Top of Data supplied

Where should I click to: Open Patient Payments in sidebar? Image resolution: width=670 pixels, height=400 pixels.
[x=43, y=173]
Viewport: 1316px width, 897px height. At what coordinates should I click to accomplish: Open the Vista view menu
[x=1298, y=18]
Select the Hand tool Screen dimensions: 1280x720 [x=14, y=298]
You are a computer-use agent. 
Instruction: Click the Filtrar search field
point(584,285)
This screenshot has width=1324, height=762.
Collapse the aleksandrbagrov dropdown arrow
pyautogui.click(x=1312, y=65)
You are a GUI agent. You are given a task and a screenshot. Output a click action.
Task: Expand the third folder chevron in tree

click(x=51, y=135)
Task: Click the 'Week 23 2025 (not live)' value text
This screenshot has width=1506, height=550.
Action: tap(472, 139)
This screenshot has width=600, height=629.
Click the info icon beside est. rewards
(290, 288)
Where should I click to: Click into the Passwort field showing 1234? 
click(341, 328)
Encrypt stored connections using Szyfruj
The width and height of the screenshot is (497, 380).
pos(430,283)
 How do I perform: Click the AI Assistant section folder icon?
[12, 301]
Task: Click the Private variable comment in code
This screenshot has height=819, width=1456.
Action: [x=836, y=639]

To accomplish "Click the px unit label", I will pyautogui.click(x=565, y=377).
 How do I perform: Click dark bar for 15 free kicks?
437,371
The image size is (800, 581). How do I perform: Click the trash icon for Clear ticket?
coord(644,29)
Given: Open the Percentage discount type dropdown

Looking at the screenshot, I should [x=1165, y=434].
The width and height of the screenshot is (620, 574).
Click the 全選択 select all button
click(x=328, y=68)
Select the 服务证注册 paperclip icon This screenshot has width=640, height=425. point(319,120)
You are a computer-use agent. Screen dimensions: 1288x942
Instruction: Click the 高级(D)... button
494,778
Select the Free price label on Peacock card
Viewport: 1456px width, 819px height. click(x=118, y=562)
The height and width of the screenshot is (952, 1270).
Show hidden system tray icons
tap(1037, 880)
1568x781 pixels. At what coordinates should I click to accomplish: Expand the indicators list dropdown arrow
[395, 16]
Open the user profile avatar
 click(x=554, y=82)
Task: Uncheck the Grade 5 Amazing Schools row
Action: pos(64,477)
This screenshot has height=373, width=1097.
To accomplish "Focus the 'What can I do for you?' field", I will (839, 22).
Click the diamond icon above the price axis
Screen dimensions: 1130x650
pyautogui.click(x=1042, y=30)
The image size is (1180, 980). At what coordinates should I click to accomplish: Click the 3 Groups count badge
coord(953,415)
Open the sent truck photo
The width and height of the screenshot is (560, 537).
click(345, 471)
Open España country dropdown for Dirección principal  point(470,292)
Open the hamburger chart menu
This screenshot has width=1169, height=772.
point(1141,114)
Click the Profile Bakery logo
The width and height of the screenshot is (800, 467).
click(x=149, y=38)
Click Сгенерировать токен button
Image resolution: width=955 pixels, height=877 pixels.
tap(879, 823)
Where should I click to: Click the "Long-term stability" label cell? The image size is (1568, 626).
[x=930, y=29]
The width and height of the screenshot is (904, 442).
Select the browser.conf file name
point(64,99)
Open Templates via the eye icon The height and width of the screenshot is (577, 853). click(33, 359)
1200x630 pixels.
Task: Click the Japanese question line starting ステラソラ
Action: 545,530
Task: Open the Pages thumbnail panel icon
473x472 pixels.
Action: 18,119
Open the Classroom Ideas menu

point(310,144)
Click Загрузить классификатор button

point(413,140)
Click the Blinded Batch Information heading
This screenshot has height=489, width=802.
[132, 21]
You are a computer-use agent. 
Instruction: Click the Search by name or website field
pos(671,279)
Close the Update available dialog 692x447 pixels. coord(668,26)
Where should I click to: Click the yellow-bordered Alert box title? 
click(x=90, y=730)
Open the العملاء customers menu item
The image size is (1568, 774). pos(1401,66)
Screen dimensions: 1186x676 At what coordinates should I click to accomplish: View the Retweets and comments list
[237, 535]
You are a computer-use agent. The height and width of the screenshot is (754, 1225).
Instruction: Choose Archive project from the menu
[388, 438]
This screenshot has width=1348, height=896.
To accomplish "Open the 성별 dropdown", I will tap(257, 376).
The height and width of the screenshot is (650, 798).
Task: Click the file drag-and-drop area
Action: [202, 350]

Bottom of Data supplied

• [What to do]: When you answer, repeat every record exactly, omitting nothing.

• [Problem solution]:
Where should I click to: Open Patient Payments in sidebar? Image resolution: width=670 pixels, height=400 pixels.
[x=43, y=173]
Viewport: 1316px width, 897px height. At what coordinates should I click to accomplish: Open the Vista view menu
[x=1298, y=18]
Select the Hand tool Screen dimensions: 1280x720 [x=14, y=298]
You are a computer-use agent. 
Instruction: Click the Filtrar search field
point(584,285)
This screenshot has width=1324, height=762.
Collapse the aleksandrbagrov dropdown arrow
pyautogui.click(x=1312, y=65)
You are a GUI agent. You are given a task and a screenshot. Output a click action.
Task: Expand the third folder chevron in tree

click(x=51, y=135)
Task: Click the 'Week 23 2025 (not live)' value text
This screenshot has width=1506, height=550.
Action: tap(472, 139)
This screenshot has width=600, height=629.
Click the info icon beside est. rewards
(290, 288)
Where should I click to: Click into the Passwort field showing 1234? 
click(341, 328)
Encrypt stored connections using Szyfruj
The width and height of the screenshot is (497, 380).
pos(430,283)
 How do I perform: Click the AI Assistant section folder icon?
[12, 301]
Task: Click the Private variable comment in code
This screenshot has height=819, width=1456.
Action: [x=836, y=639]

To accomplish "Click the px unit label", I will pyautogui.click(x=565, y=377).
 How do I perform: Click dark bar for 15 free kicks?
437,371
The image size is (800, 581). How do I perform: Click the trash icon for Clear ticket?
coord(644,29)
Given: Open the Percentage discount type dropdown

Looking at the screenshot, I should [x=1165, y=434].
The width and height of the screenshot is (620, 574).
Click the 全選択 select all button
click(x=328, y=68)
Select the 服务证注册 paperclip icon This screenshot has width=640, height=425. point(319,120)
You are a computer-use agent. Screen dimensions: 1288x942
Instruction: Click the 高级(D)... button
494,778
Select the Free price label on Peacock card
Viewport: 1456px width, 819px height. click(x=118, y=562)
The height and width of the screenshot is (952, 1270).
Show hidden system tray icons
tap(1037, 880)
1568x781 pixels. At what coordinates should I click to accomplish: Expand the indicators list dropdown arrow
[395, 16]
Open the user profile avatar
 click(x=554, y=82)
Task: Uncheck the Grade 5 Amazing Schools row
Action: pos(64,477)
This screenshot has height=373, width=1097.
To accomplish "Focus the 'What can I do for you?' field", I will (839, 22).
Click the diamond icon above the price axis
Screen dimensions: 1130x650
pyautogui.click(x=1042, y=30)
The image size is (1180, 980). At what coordinates should I click to accomplish: Click the 3 Groups count badge
coord(953,415)
Open the sent truck photo
The width and height of the screenshot is (560, 537).
click(345, 471)
Open España country dropdown for Dirección principal  point(470,292)
Open the hamburger chart menu
This screenshot has width=1169, height=772.
point(1141,114)
Click the Profile Bakery logo
The width and height of the screenshot is (800, 467).
click(x=149, y=38)
Click Сгенерировать токен button
Image resolution: width=955 pixels, height=877 pixels.
tap(879, 823)
Where should I click to: Click the "Long-term stability" label cell? The image size is (1568, 626).
[x=930, y=29]
The width and height of the screenshot is (904, 442).
Select the browser.conf file name
point(64,99)
Open Templates via the eye icon The height and width of the screenshot is (577, 853). click(33, 359)
1200x630 pixels.
Task: Click the Japanese question line starting ステラソラ
Action: 545,530
Task: Open the Pages thumbnail panel icon
473x472 pixels.
Action: 18,119
Open the Classroom Ideas menu

point(310,144)
Click Загрузить классификатор button

point(413,140)
Click the Blinded Batch Information heading
This screenshot has height=489, width=802.
[132, 21]
You are a computer-use agent. 
Instruction: Click the Search by name or website field
pos(671,279)
Close the Update available dialog 692x447 pixels. coord(668,26)
Where should I click to: Click the yellow-bordered Alert box title? 
click(x=90, y=730)
Open the العملاء customers menu item
The image size is (1568, 774). pos(1401,66)
Screen dimensions: 1186x676 At what coordinates should I click to accomplish: View the Retweets and comments list
[237, 535]
You are a computer-use agent. The height and width of the screenshot is (754, 1225).
Instruction: Choose Archive project from the menu
[388, 438]
This screenshot has width=1348, height=896.
To accomplish "Open the 성별 dropdown", I will tap(257, 376).
The height and width of the screenshot is (650, 798).
Task: Click the file drag-and-drop area
Action: [202, 350]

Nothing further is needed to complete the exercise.